*REQUIRED WORK*: Go to the line containing "Open API permissions" in the records below and print it and every following line exactly, on through the line containing "Viewport: 980px width, 382px height.", then stop.
-- AVAILABLE DATA follows --
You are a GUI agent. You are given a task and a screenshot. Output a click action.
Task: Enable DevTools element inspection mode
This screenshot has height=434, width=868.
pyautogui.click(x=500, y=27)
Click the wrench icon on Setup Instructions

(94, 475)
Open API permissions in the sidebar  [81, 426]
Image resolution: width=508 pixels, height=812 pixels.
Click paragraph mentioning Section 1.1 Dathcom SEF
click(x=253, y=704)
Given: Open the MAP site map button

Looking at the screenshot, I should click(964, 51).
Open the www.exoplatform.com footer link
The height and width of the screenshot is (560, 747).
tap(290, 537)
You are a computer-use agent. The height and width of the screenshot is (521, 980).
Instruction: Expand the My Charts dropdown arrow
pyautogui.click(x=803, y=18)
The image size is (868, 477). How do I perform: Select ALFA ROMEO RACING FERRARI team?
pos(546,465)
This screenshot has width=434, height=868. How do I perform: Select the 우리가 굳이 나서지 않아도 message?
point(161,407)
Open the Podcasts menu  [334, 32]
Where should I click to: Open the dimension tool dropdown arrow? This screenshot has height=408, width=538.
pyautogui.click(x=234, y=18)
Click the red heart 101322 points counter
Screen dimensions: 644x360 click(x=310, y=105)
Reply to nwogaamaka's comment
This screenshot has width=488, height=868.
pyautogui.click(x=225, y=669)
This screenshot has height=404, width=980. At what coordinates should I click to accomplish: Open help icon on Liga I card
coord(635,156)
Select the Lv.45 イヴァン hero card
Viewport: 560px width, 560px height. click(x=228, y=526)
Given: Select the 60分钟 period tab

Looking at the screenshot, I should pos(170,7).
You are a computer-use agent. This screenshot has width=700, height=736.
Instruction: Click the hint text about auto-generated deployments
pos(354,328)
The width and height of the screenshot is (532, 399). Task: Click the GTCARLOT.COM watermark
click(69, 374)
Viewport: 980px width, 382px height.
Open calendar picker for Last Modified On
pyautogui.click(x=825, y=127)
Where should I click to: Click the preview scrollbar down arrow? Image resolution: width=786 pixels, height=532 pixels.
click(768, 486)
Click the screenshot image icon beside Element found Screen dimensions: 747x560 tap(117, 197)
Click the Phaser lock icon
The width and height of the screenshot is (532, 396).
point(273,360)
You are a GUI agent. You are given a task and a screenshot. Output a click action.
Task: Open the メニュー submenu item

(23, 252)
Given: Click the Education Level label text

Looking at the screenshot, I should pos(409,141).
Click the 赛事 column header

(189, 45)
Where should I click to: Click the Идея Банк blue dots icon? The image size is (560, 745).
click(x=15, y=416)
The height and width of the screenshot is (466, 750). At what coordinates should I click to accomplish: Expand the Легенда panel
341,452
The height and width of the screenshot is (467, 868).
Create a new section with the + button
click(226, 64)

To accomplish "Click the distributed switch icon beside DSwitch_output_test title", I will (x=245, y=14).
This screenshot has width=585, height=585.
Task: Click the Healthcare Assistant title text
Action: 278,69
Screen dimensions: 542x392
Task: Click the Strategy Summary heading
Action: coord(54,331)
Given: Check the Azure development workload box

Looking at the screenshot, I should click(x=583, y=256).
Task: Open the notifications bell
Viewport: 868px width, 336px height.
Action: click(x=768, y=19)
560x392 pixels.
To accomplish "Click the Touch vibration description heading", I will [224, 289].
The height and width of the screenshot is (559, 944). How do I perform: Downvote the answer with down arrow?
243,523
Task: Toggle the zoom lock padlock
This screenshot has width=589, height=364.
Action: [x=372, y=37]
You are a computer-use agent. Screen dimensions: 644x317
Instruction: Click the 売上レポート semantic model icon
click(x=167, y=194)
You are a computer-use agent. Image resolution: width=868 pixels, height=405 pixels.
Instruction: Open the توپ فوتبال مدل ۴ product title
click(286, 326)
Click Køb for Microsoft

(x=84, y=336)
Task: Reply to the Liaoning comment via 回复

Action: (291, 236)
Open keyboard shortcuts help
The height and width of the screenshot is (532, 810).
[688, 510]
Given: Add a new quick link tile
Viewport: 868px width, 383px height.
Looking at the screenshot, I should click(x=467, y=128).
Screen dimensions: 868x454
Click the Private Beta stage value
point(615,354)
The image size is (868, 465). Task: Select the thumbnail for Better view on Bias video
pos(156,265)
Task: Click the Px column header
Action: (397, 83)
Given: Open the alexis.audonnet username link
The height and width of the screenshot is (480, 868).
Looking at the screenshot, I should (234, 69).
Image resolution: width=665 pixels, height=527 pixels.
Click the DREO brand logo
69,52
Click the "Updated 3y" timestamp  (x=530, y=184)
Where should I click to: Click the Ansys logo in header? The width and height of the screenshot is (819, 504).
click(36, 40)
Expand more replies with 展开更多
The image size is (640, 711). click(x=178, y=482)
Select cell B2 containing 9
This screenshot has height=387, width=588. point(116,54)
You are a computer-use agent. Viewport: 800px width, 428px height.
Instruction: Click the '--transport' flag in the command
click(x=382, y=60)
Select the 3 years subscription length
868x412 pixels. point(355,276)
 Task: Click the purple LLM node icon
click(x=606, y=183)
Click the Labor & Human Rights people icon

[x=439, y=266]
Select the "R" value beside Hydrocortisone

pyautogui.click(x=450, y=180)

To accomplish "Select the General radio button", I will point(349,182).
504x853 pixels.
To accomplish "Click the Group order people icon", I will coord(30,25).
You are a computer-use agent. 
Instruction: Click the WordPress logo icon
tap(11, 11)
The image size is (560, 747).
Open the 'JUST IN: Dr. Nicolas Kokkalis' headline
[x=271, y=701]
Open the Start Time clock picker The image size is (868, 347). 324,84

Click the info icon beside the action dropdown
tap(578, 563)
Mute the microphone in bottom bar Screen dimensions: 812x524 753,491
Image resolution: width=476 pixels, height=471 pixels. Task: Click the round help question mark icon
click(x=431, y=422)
-- AVAILABLE DATA concluded --
*OUTPUT BELOW*:
Open API permissions in the sidebar  [81, 426]
Image resolution: width=508 pixels, height=812 pixels.
Click paragraph mentioning Section 1.1 Dathcom SEF
click(x=253, y=704)
Given: Open the MAP site map button

Looking at the screenshot, I should click(964, 51).
Open the www.exoplatform.com footer link
The height and width of the screenshot is (560, 747).
tap(290, 537)
You are a computer-use agent. The height and width of the screenshot is (521, 980).
Instruction: Expand the My Charts dropdown arrow
pyautogui.click(x=803, y=18)
The image size is (868, 477). How do I perform: Select ALFA ROMEO RACING FERRARI team?
pos(546,465)
This screenshot has width=434, height=868. How do I perform: Select the 우리가 굳이 나서지 않아도 message?
point(161,407)
Open the Podcasts menu  [334, 32]
Where should I click to: Open the dimension tool dropdown arrow? This screenshot has height=408, width=538.
pyautogui.click(x=234, y=18)
Click the red heart 101322 points counter
Screen dimensions: 644x360 click(x=310, y=105)
Reply to nwogaamaka's comment
This screenshot has width=488, height=868.
pyautogui.click(x=225, y=669)
This screenshot has height=404, width=980. At what coordinates should I click to accomplish: Open help icon on Liga I card
coord(635,156)
Select the Lv.45 イヴァン hero card
Viewport: 560px width, 560px height. click(x=228, y=526)
Given: Select the 60分钟 period tab

Looking at the screenshot, I should pos(170,7).
You are a computer-use agent. This screenshot has width=700, height=736.
Instruction: Click the hint text about auto-generated deployments
pos(354,328)
The width and height of the screenshot is (532, 399). Task: Click the GTCARLOT.COM watermark
click(69, 374)
Viewport: 980px width, 382px height.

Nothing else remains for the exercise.